The Low Pay Commission, launched on a high note last week by the Taoiseach Enda Kenny TD, Tánaiste Joan Burton TD, Minister Richard Bruton TD and Minister of State Ged Nash TD, has its work cut out. The establishment of this body was a key commitment in the Statement of Priorities agreed by the Taoiseach and the Tánaiste in July 2014. The Commission has been asked to recommend an appropriate rate for the National Minimum Wage, within five months. This is a tight deadline by any standards.
A National Minimum Wage was introduced in Ireland under the National Minimum Wage Act 2000.In April 2000 the Irish government set a £4.40 minimum wage. The current rate is €8.65. It has remained at that rate since 2007, except for a period in 2011 when it was cut by €1 by the previous Government. The current Government reversed that cut in July 2011.
Debate on National Minimum Wage
This is no quiet economic topic. It is a matter that gets hotly debated. Supporters argue that a minimum wage is necessary to ensure that workers are not forced to work for wages below the poverty line. Opponents argue that it is an artificial, government-imposed wage, which increases unemployment, as some employers cannot afford to pay the agreed rates.
Arguments in favour focus mostly on the fact that employers should have a responsibility to ensure that workers are given a living-wage. Of course the national minimum wage does not stop an employer from offering a higher wage. On the other hand, opponents argue that, in a global economy, where companies and countries compete with each other, there is always the threat of moving production of goods overseas, to where wages are lower and where the workers have fewer rights; known as “the race to the bottom”. There is a wide gap between the supporters and opponents of this policy.
Even before the Low Pay Commission started its work in earnest, the trade unions and the employers had already made their views quite clear. SIPTU General President, Jack O’Connor stated that his union will engage in – “…a new battle to establish a minimum living wage of €11.45 an hour across all those sectors of the economy where the gross exploitation of vulnerable workers is the order of the day.” On the other hand, IBEC, the group that represents Irish business, said that there is no justification for a rise in the national minimum wage at this time. Maeve McElwee, IBEC’s Head of Industrial Relations has argued that “Recent cost of living trends, along with the inflation outlook for 2015, indicate that there is no justification for an increase to the national minimum wage at this time”.
The Commission at work
The Commissioner plans to take an evidence-based approach to the task at hand. They will involve examining existing data; commissioning new research if necessary, and consulting directly with workers and employers in order to decide on what the minimum wage should be. The chairperson is Donal de Buitleir and he is being supported by eight commissioners – Vincent Jennings, Patricia King, Gerry Light, Caroline McEnery, Edel McGinley, Mary Mosse, Tom Noonan and Donal O’Neill.

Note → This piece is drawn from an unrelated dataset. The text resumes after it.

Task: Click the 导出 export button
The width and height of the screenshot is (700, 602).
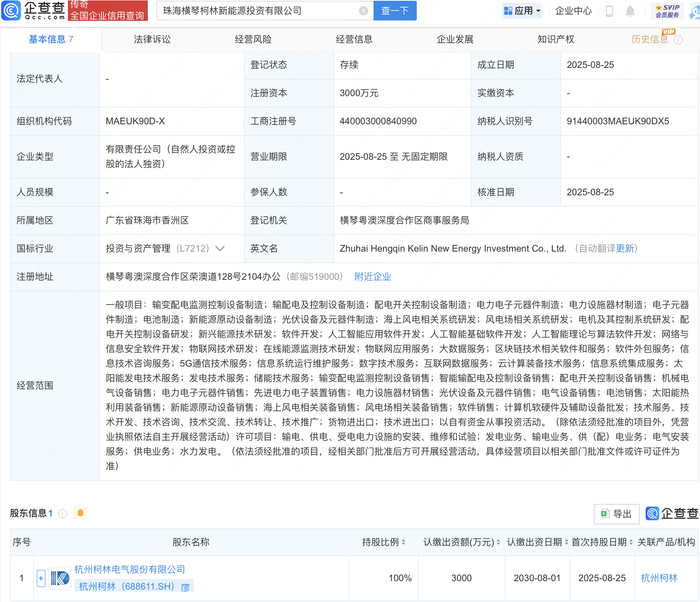Action: (x=617, y=514)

There is quite a range of issues that will have to be examined before the Commission comes to make its recommendations. They include:-
• the changes in earnings since the minimum wage was last increased in 2011;
• the unemployment and employment rates generally;
• the expected impact of a change to the minimum wage on employment, the cost of living and national competitiveness;
• changes in income distribution, and
• currency exchange rates.
Report by mid-July
The Commission has been given a tight schedule. By mid-July it must settle on an appropriate wage rate. This leaves the Government quite a short to fully deliver on the wage-rate commitment set-out in the Statement of Government Priorities 2014 – 2016. But the Taoiseach and the Tánaiste have publically given their backing.The Taoiseach, Enda Kenny TD said that “…we are establishing a Low Pay Commission to make annual recommendations on the minimum wage. To protect existing jobs, I will also ask Government to look at measures to mitigate the impact any changes could have on small employers.” In turn, the Tánaiste Joan Burton TD said, “The Low Pay Commission represents the next step in the Government prioritising work and fairness as the economic recovery takes hold. Having a job is the best protector against poverty, and fair wages and conditions are essential to that.” The recommendations from the Low Pay Commission will be closely examined by all interested parties when they are published.